### Goal:
Edit the rows from the start through the line containing "tap(375, 59)", swapping "italic" for "bold" and leaving everything else as it is. Don't include the pictures in your answer.

═════ Data to process ═════

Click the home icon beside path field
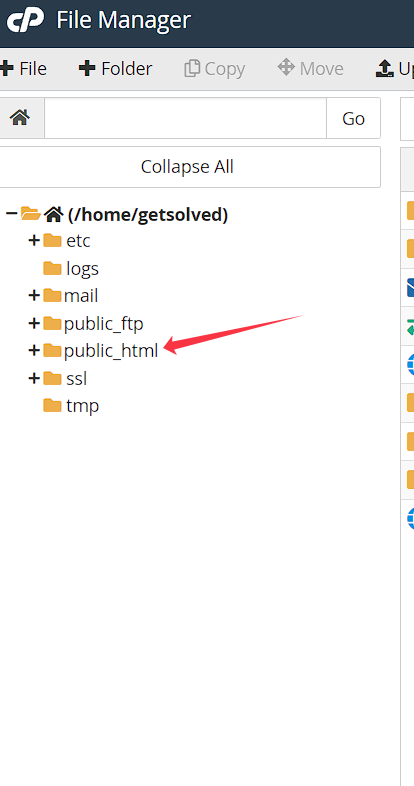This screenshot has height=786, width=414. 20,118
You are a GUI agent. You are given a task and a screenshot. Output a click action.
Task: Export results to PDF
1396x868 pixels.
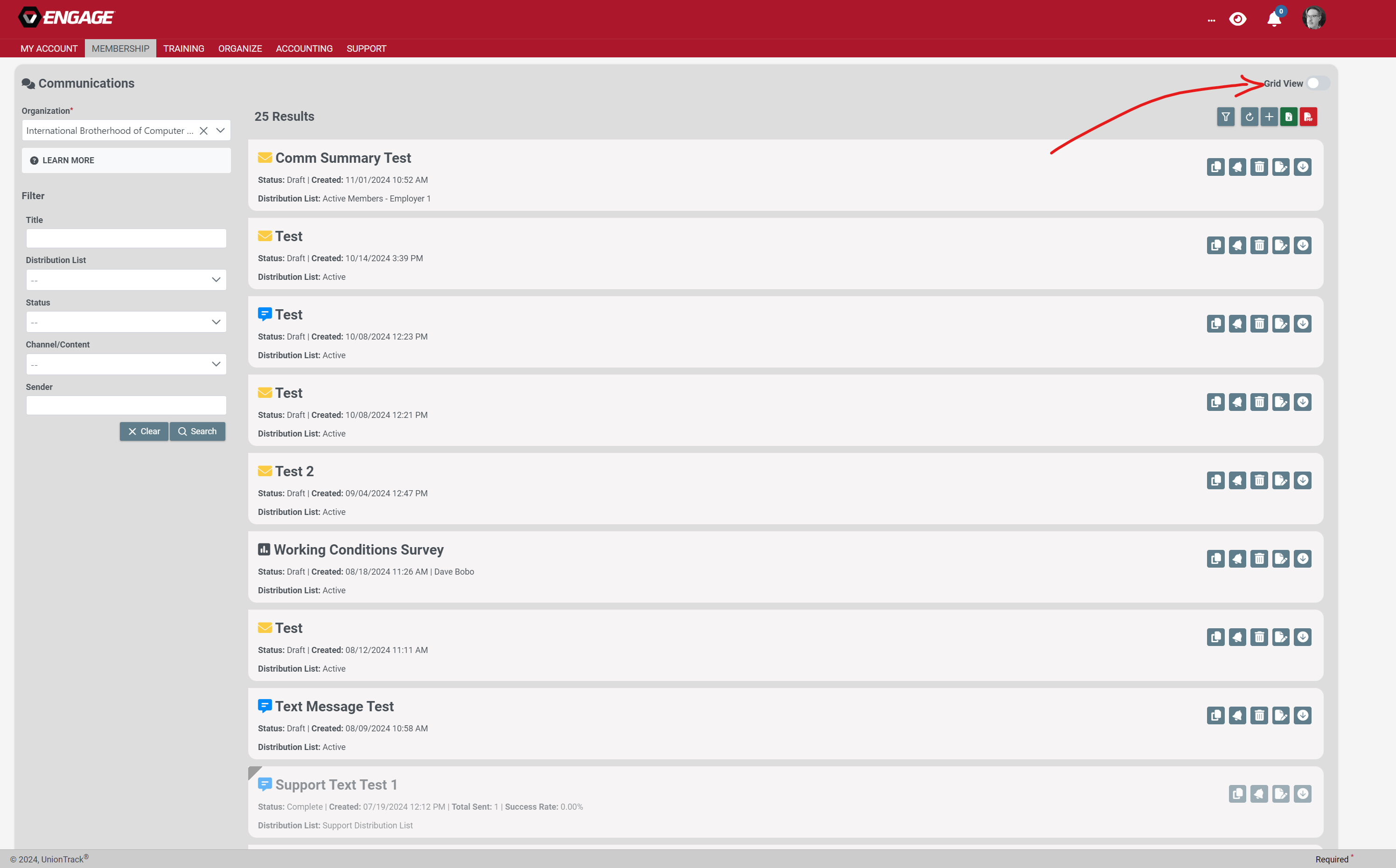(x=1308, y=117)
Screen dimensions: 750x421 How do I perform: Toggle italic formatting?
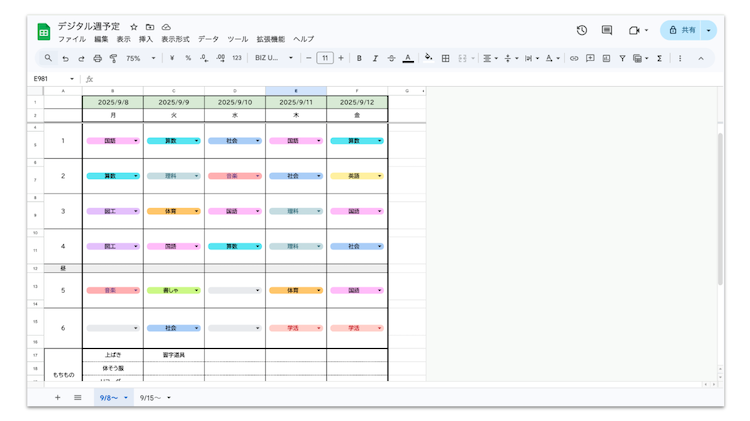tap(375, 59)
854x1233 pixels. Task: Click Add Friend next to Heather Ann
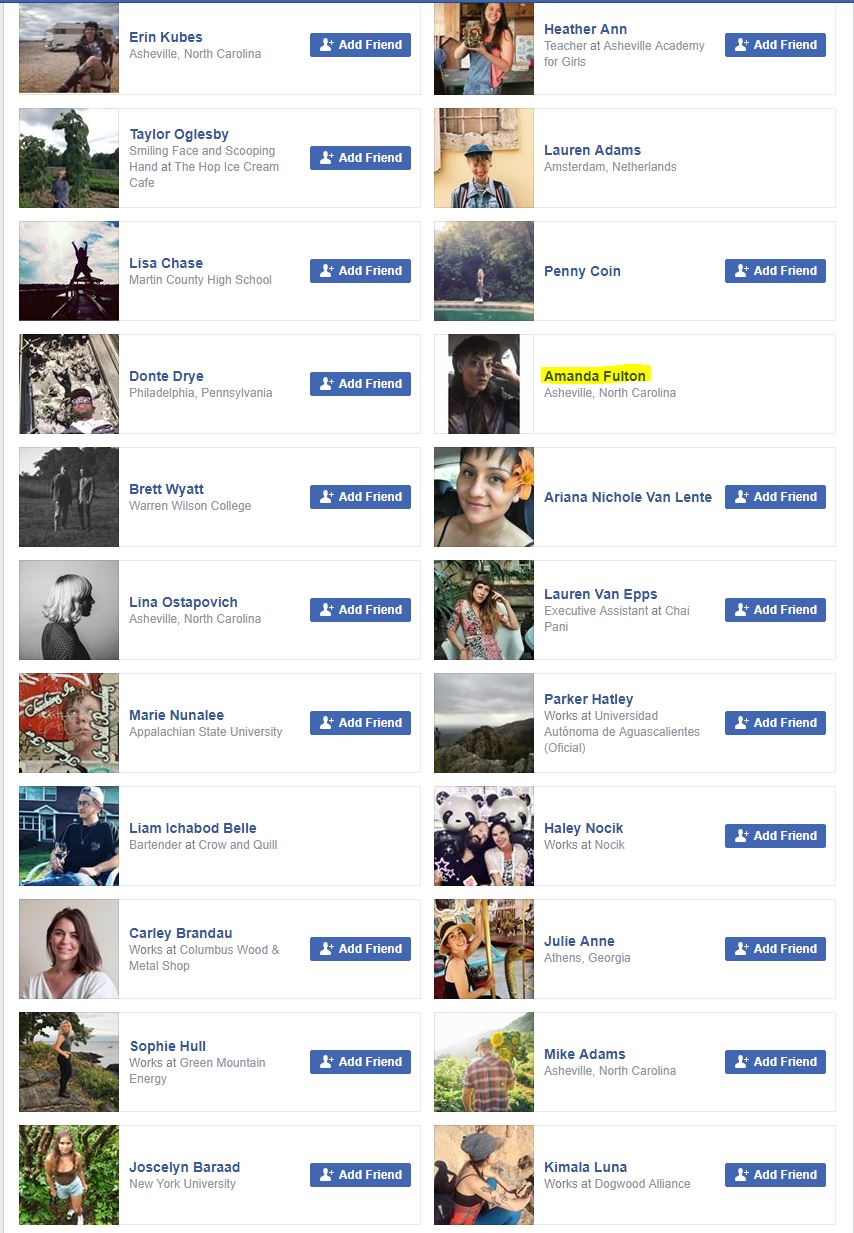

═════

### Solution to the problem:
Click the home icon beside path field
This screenshot has height=786, width=414. 20,118
You are a GUI agent. You are given a task and a screenshot. Output a click action.
Task: Export results to PDF
1396x868 pixels.
(x=1308, y=117)
Screen dimensions: 750x421 How do I perform: Toggle bold formatting?
tap(375, 59)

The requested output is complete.